Sentynl Therapeutics has announced the publication of landmark clinical evidence supporting NULIBRY (fosdenopterin) for the treatment of Molybdenum Cofactor Deficiency (MoCD) Type A, an ultra-rare genetic disorder. The comprehensive data, published in the Journal of Inherited Metabolic Disease, represents the first complete body of clinical research comparing NULIBRY treatment outcomes to the natural progression of the disease.
The clinical studies demonstrated statistically significant survival benefits in treated patients compared to untreated individuals. According to the data, untreated patients faced a risk of death 5.1 times higher than those receiving fosdenopterin (Cox proportional hazards 5.1; 95% CI 1.32-19.36; p=0.01). Beyond survival, the research documented significant improvements in cognitive and motor functioning among treated patients.
Understanding MoCD Type A
MoCD Type A is an autosomal recessive, inborn error of metabolism caused by mutations in the MOCS1 gene. This ultra-rare condition affects approximately 1 in 342,000 to 411,000 live births (0.24 and 0.29 per 100,000) in the United States, though experts believe it may be underdiagnosed.
The disease typically presents at birth or shortly thereafter, with common symptoms including seizures, feeding difficulties, and encephalopathy. Without treatment, MoCD Type A causes rapid, irreversible neurodegeneration due to toxic sulfite buildup in the brain, ultimately leading to premature death.
Professor Guenter Schwarz from the Institute of Biochemistry at Cologne University, Germany, highlighted the significance of this milestone: "This publication marks the end of a truly collaborative and enthusiastic path from basic research to the bedside that started 21 years ago, when we reported the successful treatment of a mouse model of MoCD type A with cPMP (cyclic pyranopterin monophosphate, fosdenopterin)."
Treatment Mechanism and Safety Profile
NULIBRY functions as a substrate replacement therapy, providing a synthetic source of cyclic pyranopterin monophosphate (cPMP), which is converted to molybdopterin and subsequently to molybdenum cofactor. This process activates molybdenum-dependent enzymes, including sulfite oxidase, which reduces levels of neurotoxic sulfites in the brain.
The safety profile from the clinical studies showed that fosdenopterin-treated patients experienced primarily mild to moderate treatment-emergent adverse events. The most common adverse reactions included catheter-related complications (89%), fever (78%), viral infection (56%), and pneumonia (44%). Importantly, no patients discontinued treatment or required dose modifications due to adverse events.
Dr. Liza Squires, Sentynl Medical Consultant, emphasized the importance of early diagnosis: "It is important that clinicians consider the diagnosis of MoCD type A in neonates with intractable seizures, encephalopathy, feeding difficulties or increased startle response as earlier treatment appeared to improve achievement of developmental milestones."

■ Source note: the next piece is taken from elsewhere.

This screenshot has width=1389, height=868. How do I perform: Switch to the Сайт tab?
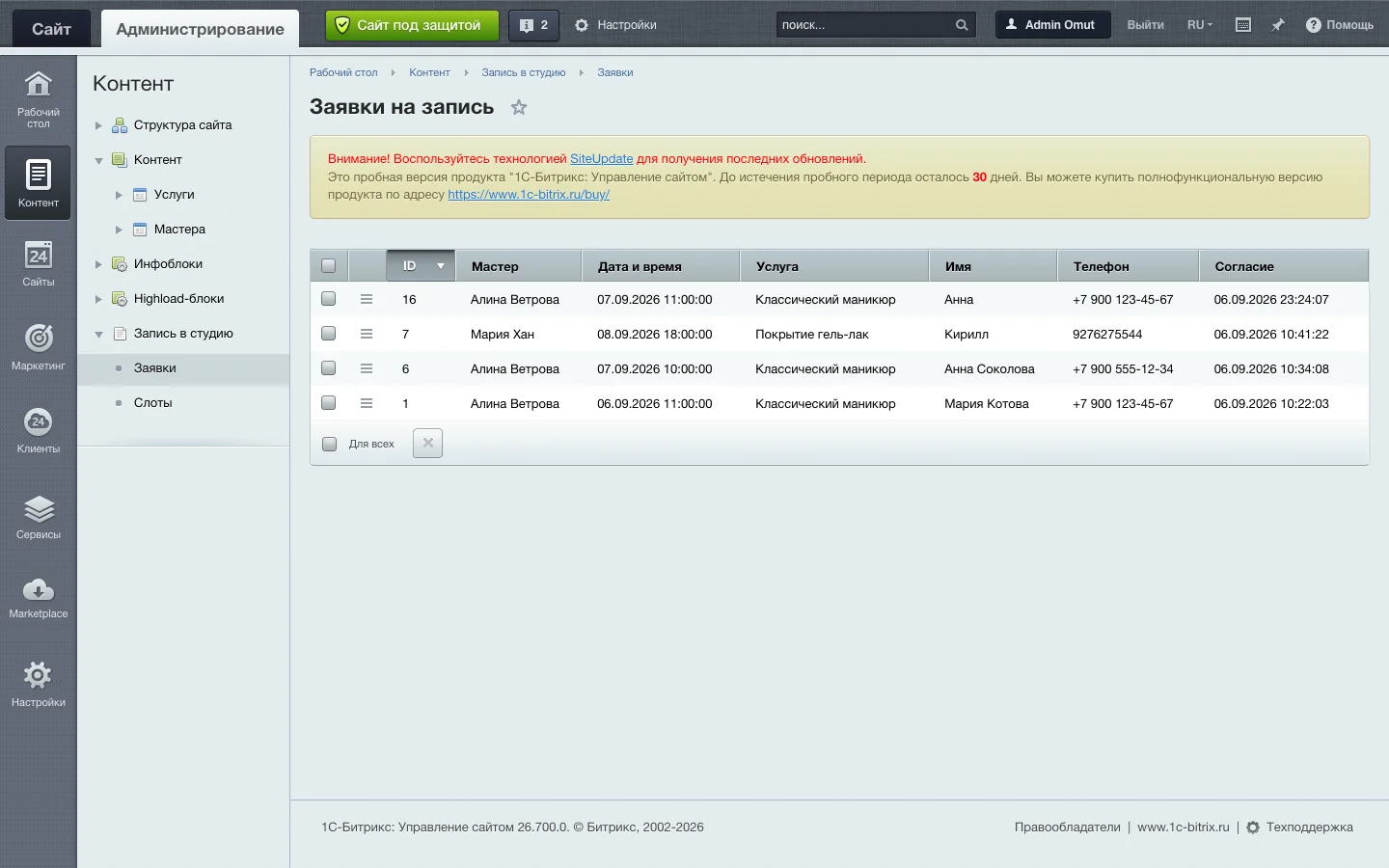[x=51, y=29]
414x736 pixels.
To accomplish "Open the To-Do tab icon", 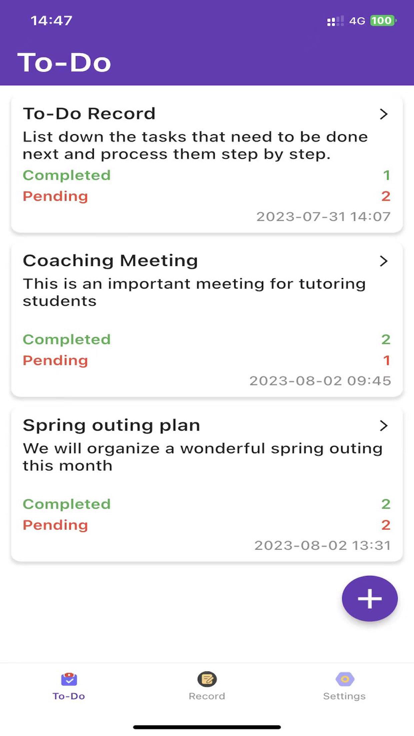I will pyautogui.click(x=69, y=679).
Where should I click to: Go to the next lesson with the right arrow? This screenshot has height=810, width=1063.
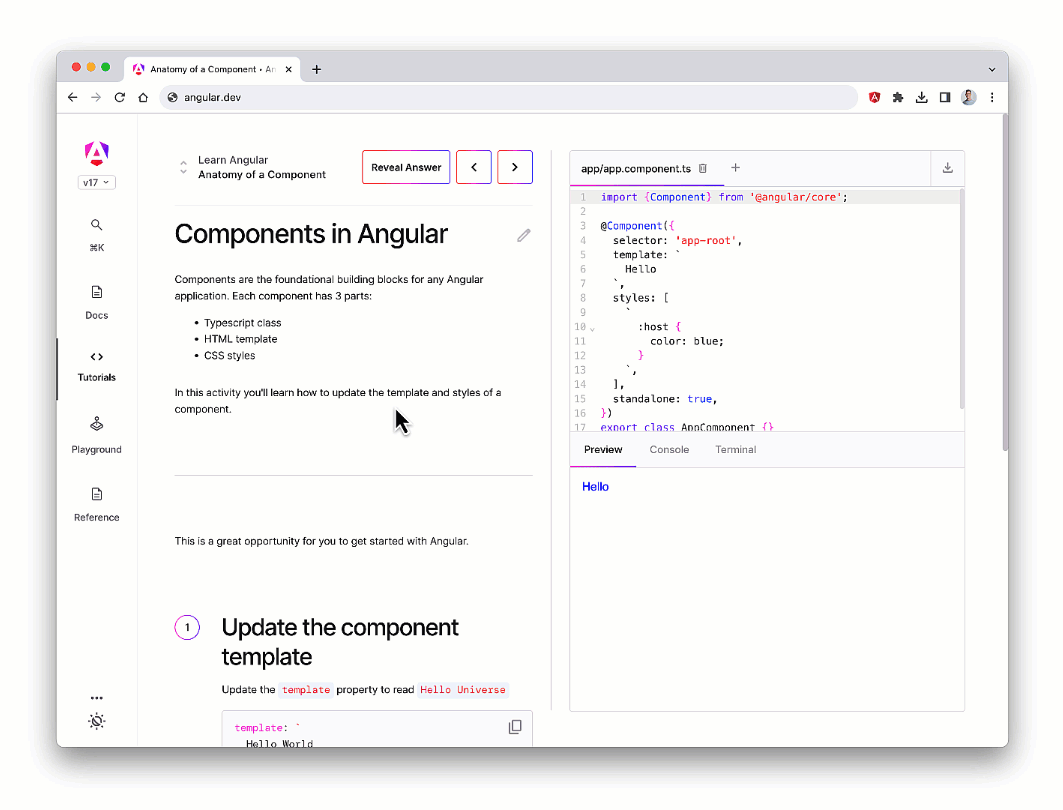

Regulatory Status and Global Availability
Fosdenopterin has received regulatory approval from multiple international health authorities. The U.S. Food and Drug Administration (FDA) granted approval in February 2021, followed by the Israeli Ministry of Health in July 2022, the European Medicines Agency (EMA) in September 2022, and most recently, the UK's Medicines and Healthcare products Regulatory Agency (MHRA) in April 2024.
"The publication of these data in JIMD is a huge milestone for MoCD Type A patients, caregivers, and the medical community," said Matt Heck, CEO of Sentynl. "It is the culmination of four companies' commitment in NULIBRY's clinical development program spanning over two decades."
Important Safety Considerations
Healthcare providers should be aware that NULIBRY can cause photosensitivity in patients. Caregivers are advised to minimize patient exposure to sunlight and artificial UV light, with recommendations to use protective clothing, sunglasses, and broad-spectrum sunscreen for patients 6 months and older.
Future Implications
This publication represents a significant advancement in the treatment of ultra-rare genetic disorders that affect infants and young children. The comprehensive clinical evidence not only validates NULIBRY's efficacy but also provides crucial insights into the natural history of MoCD Type A, potentially improving early diagnosis rates.
Sentynl Therapeutics, a U.S.-based biopharmaceutical company owned by Zydus Lifesciences Ltd., continues to focus on bringing innovative therapies to patients with rare diseases. The company's commitment to addressing unmet needs in the rare disease space aligns with growing industry efforts to develop treatments for conditions that affect small patient populations but have devastating consequences if left untreated.